Dr. Naval G. Daver: That's right.
Dr. Margaret T. Kasner: And so- and we see this all the time in the trials of patients who are deemed unfit for a transplant, and suddenly treating the disease makes them fit. And so, I think it is a more complicated question in AML than in some other diseases. And for me, it is really an assessment of who they were. But also organ function. So, if their EF is 20%, then no matter how functional they were before they got this disease, I mean, I can't give them the same kind of treatments or offer them potentially a transplant as I would otherwise. So, I do think, yes, it certainly comes into play, their performance status, but not just who they are today or a week ago while they have this acute leukemia. But rather trying to assess what their functional status was some reasonable distance in the past, a few months ago. And sometimes they really are that 72-year-old who was- noticed this when they were out on their 10-mile jog. And so even though they can't walk up the stairs today, that's OK because that's who they were a few months ago.
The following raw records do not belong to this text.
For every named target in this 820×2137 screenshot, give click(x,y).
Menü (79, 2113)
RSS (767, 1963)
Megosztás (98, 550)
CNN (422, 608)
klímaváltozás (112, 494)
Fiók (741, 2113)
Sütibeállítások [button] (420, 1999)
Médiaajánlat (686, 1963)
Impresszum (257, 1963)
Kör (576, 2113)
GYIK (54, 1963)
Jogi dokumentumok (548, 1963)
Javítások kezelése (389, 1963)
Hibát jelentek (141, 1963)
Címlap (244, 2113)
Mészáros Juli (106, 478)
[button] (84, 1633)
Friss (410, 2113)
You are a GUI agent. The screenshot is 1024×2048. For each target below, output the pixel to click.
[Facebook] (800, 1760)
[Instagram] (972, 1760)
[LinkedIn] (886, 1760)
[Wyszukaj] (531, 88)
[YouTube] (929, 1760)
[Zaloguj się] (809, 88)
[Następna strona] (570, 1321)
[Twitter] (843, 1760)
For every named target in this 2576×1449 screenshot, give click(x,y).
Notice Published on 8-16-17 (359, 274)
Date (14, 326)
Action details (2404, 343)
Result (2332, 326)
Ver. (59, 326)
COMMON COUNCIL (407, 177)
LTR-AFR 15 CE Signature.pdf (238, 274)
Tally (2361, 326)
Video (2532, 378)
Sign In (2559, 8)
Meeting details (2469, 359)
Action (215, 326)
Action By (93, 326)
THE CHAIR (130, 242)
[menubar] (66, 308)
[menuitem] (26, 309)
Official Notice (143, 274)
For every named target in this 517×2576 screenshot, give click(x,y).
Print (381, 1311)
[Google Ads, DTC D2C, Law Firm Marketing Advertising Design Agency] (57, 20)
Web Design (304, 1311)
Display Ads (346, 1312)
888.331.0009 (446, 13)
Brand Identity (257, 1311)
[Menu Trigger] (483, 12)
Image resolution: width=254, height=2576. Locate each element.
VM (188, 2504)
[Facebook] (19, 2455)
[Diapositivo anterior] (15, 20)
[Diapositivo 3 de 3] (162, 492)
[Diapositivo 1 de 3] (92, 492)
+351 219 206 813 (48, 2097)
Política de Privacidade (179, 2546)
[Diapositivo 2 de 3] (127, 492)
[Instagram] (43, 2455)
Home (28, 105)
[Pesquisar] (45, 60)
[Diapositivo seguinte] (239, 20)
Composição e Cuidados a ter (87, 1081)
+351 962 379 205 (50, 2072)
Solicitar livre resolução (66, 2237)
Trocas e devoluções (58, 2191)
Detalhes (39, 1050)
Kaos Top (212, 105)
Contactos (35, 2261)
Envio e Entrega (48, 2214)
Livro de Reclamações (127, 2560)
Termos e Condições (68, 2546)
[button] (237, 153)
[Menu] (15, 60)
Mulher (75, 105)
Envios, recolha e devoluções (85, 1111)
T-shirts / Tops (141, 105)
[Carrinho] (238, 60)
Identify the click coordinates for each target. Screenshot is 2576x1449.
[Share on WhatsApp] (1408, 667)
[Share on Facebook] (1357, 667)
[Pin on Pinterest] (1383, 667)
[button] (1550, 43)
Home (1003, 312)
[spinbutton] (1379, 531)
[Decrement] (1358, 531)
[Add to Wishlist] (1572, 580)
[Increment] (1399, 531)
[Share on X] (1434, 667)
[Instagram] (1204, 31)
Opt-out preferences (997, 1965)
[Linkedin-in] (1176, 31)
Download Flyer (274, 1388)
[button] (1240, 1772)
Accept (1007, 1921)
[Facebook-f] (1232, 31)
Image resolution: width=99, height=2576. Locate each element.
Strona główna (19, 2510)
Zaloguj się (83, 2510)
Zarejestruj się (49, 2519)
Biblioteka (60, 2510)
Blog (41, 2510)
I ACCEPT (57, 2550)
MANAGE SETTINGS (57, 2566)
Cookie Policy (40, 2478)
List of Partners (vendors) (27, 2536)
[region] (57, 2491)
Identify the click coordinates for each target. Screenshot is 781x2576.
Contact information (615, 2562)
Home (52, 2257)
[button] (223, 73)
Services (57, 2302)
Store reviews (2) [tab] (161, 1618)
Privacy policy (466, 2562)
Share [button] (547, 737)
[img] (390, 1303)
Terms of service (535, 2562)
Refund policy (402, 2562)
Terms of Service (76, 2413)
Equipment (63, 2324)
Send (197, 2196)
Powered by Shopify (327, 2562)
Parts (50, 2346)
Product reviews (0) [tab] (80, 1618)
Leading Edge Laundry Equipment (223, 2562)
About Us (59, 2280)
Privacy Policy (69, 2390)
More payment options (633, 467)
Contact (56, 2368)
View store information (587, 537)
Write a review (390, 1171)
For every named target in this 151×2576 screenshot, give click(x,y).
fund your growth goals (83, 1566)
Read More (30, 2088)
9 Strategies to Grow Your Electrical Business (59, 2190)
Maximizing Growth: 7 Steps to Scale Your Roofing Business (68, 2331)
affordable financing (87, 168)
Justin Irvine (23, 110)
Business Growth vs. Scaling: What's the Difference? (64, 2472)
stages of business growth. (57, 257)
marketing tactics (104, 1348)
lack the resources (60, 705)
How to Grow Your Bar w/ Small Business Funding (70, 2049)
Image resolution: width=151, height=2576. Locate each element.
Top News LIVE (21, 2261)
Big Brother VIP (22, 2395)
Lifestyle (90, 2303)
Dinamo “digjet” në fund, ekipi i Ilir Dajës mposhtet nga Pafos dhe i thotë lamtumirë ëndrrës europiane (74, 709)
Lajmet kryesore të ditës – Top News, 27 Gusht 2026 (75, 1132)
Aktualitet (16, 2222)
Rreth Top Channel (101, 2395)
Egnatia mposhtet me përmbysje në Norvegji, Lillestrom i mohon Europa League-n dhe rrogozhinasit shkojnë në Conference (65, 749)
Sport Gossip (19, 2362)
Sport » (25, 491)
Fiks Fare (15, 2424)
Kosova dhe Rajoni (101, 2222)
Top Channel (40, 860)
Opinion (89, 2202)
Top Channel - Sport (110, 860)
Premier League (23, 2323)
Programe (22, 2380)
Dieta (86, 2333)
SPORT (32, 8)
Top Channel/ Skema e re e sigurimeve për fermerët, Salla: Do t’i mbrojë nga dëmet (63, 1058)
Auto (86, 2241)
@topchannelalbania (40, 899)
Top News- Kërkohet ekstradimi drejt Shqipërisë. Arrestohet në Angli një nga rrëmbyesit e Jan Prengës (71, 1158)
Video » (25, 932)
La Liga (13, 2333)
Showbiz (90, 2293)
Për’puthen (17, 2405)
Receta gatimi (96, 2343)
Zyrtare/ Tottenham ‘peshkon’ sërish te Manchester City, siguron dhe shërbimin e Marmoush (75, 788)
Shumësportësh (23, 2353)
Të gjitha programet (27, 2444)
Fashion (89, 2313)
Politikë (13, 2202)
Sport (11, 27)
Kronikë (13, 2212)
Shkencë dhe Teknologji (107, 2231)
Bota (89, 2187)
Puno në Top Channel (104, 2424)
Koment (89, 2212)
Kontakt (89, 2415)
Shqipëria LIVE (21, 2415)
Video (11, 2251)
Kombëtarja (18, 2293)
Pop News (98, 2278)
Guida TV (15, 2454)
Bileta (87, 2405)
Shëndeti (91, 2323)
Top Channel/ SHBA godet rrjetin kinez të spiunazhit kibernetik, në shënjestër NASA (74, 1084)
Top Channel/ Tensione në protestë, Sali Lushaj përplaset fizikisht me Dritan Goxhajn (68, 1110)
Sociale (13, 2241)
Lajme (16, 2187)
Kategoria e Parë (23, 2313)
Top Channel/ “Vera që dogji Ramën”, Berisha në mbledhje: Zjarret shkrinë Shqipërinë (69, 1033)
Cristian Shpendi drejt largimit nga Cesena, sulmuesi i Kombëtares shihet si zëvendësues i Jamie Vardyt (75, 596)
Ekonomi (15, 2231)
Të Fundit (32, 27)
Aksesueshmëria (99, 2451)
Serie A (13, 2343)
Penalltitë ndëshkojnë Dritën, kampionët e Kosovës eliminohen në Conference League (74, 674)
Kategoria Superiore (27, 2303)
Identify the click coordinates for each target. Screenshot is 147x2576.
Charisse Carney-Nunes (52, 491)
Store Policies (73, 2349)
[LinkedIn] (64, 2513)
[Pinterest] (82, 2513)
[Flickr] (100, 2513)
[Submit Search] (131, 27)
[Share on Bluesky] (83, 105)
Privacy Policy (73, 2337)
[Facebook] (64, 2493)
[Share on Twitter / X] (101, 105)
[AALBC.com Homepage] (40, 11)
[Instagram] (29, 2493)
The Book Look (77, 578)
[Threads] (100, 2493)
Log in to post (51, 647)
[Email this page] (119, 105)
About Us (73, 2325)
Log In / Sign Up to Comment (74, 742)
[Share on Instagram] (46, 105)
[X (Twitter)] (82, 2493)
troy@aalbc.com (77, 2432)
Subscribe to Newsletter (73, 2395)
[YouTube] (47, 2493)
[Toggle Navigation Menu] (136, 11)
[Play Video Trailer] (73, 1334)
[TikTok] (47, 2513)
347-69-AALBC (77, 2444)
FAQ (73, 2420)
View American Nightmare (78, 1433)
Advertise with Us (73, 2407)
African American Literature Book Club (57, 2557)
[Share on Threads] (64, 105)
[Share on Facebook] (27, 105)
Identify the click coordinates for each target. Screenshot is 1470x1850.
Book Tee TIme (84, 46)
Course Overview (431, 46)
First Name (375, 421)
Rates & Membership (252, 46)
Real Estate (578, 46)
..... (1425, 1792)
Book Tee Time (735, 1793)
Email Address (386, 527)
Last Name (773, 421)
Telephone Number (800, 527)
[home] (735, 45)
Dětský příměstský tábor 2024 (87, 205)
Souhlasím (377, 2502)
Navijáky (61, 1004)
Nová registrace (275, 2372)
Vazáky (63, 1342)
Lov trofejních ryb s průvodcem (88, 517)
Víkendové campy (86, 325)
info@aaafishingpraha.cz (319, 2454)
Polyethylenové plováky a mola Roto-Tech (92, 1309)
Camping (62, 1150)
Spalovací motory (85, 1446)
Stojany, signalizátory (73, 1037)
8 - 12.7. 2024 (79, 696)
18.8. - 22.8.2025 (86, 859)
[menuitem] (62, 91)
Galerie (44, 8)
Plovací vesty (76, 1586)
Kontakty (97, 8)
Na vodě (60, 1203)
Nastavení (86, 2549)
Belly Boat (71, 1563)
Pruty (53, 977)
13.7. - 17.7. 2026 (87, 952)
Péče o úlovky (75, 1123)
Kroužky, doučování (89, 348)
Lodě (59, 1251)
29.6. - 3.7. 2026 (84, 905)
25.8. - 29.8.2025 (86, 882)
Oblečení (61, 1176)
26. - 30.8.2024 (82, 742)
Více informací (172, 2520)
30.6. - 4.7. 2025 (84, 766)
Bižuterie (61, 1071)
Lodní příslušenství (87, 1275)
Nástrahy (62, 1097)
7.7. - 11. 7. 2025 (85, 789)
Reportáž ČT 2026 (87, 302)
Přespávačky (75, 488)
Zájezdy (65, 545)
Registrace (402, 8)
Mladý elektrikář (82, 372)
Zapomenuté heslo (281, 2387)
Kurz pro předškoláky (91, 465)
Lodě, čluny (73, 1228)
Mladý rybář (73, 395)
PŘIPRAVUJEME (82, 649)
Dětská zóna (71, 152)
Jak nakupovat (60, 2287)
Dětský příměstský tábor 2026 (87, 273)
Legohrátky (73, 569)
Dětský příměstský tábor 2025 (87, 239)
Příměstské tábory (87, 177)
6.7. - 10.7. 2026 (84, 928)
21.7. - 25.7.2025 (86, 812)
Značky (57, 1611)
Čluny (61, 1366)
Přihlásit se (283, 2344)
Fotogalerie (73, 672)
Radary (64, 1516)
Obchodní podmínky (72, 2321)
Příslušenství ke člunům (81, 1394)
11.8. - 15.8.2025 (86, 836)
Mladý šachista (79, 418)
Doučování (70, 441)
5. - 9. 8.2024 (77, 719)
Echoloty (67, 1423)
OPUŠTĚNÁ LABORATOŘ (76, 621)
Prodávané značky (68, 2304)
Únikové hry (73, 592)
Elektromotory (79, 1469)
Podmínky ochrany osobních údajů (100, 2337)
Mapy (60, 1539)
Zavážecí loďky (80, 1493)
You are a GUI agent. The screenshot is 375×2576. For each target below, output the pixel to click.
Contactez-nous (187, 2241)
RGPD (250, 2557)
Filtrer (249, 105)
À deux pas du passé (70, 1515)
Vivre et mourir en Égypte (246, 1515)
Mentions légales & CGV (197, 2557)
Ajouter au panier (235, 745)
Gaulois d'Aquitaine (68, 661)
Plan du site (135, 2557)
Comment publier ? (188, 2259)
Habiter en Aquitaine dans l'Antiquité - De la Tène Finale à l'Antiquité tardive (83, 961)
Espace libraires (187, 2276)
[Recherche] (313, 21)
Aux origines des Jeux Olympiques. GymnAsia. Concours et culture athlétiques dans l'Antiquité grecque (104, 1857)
Dr. Naval G. Daver: And I think that's really important, the dynamic nature of what we use as fitness or performance data because we see this all the time. Even with the HMA-VEN where there were patients who were completely unfit, he's a 69-year-old with pneumonia, creatinine is 2.2, has some bilirubin, fatigued, hemoglobin is low. And you give this patient HMA-VEN or some lower intensity therapy, they go into remission, hemoglobin is good, pneumonia is gone, creatinine normalizes, and that patient will go to transplant. And people say, well, but you said he's unfit, and how can he go to transplant? But we do see this.
Dr. Margaret T. Kasner: Doing our best:
Dr. Naval G. Daver: So, I think that one should not make a decision that is going to be pervasive throughout the course of treatment. I think it's a fitness at that point, you choose the best treatment at that point, and then you reassess. And maybe that could be turned into a curative option.